_STORED DATA_
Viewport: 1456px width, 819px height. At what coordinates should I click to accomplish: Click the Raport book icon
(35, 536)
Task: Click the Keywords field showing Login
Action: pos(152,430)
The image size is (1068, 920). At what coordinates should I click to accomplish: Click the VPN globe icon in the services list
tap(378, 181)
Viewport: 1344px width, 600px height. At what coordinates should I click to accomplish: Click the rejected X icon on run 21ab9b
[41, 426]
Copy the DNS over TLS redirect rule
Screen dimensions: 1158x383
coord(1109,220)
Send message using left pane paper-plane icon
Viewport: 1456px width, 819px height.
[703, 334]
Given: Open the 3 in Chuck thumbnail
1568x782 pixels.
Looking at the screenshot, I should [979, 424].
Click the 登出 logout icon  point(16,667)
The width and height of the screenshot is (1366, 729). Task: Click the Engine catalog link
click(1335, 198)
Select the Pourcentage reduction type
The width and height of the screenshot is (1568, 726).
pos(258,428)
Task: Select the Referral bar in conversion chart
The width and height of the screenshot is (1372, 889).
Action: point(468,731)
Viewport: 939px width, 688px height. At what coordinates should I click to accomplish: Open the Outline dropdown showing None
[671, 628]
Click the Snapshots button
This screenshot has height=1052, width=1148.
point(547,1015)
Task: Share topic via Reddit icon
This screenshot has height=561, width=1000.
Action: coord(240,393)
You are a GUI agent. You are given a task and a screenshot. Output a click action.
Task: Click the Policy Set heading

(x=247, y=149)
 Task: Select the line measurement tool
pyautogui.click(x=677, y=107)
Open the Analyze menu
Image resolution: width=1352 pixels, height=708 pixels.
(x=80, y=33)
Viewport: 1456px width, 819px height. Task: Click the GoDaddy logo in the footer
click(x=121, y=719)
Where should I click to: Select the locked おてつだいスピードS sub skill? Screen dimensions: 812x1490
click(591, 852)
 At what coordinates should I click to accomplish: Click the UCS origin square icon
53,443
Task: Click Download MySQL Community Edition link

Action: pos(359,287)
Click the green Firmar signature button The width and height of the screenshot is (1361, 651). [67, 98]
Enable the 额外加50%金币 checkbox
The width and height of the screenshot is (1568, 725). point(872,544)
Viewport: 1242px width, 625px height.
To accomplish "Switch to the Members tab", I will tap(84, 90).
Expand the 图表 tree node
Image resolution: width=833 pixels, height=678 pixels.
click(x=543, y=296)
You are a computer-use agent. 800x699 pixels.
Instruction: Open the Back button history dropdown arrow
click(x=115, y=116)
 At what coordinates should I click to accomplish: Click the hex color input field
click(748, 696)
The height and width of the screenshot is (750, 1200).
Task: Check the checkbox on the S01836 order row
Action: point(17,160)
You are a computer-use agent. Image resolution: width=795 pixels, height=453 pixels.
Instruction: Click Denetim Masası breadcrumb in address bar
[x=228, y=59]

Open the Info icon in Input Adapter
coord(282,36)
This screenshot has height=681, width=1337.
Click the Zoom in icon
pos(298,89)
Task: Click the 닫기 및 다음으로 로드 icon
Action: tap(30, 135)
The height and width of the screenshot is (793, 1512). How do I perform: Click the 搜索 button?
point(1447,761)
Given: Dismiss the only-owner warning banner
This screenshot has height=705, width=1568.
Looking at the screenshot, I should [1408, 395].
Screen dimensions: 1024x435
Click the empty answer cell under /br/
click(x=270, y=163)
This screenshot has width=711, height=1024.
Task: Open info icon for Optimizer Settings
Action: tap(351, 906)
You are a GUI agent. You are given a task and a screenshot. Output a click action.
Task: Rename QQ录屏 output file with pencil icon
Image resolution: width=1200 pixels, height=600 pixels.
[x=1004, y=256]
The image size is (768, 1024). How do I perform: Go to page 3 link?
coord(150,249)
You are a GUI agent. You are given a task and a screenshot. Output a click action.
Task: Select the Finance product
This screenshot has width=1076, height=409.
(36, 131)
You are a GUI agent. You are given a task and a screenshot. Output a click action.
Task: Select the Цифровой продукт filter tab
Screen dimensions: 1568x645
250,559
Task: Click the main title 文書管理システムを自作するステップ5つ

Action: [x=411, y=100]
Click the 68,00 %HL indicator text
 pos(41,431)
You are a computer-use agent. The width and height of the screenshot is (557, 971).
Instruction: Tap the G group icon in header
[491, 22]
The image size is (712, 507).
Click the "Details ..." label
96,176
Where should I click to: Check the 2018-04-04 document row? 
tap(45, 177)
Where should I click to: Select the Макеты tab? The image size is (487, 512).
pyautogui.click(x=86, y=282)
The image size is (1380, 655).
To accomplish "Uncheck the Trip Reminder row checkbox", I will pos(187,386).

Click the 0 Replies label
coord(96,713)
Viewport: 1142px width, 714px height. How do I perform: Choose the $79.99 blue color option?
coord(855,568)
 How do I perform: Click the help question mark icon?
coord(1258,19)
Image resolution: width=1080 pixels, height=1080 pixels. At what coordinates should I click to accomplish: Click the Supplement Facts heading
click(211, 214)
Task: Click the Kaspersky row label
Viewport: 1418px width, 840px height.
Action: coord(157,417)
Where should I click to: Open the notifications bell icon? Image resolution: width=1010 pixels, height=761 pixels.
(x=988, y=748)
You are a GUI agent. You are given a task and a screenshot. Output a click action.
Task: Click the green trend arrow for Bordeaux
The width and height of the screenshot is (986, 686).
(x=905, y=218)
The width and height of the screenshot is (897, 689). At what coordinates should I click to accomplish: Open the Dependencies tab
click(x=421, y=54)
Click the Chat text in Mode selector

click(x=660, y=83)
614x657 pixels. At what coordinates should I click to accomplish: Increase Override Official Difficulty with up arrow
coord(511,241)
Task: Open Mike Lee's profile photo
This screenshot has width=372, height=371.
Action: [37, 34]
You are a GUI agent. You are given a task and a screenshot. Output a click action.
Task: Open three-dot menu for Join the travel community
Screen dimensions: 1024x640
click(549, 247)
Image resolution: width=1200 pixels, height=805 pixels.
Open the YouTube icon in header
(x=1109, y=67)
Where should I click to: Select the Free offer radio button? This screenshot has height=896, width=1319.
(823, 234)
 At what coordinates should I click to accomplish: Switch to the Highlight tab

_AIM OF THE EXERCISE_
The answer should be one number: how many lines in the listing above contain "green".

_RESPONSE_
2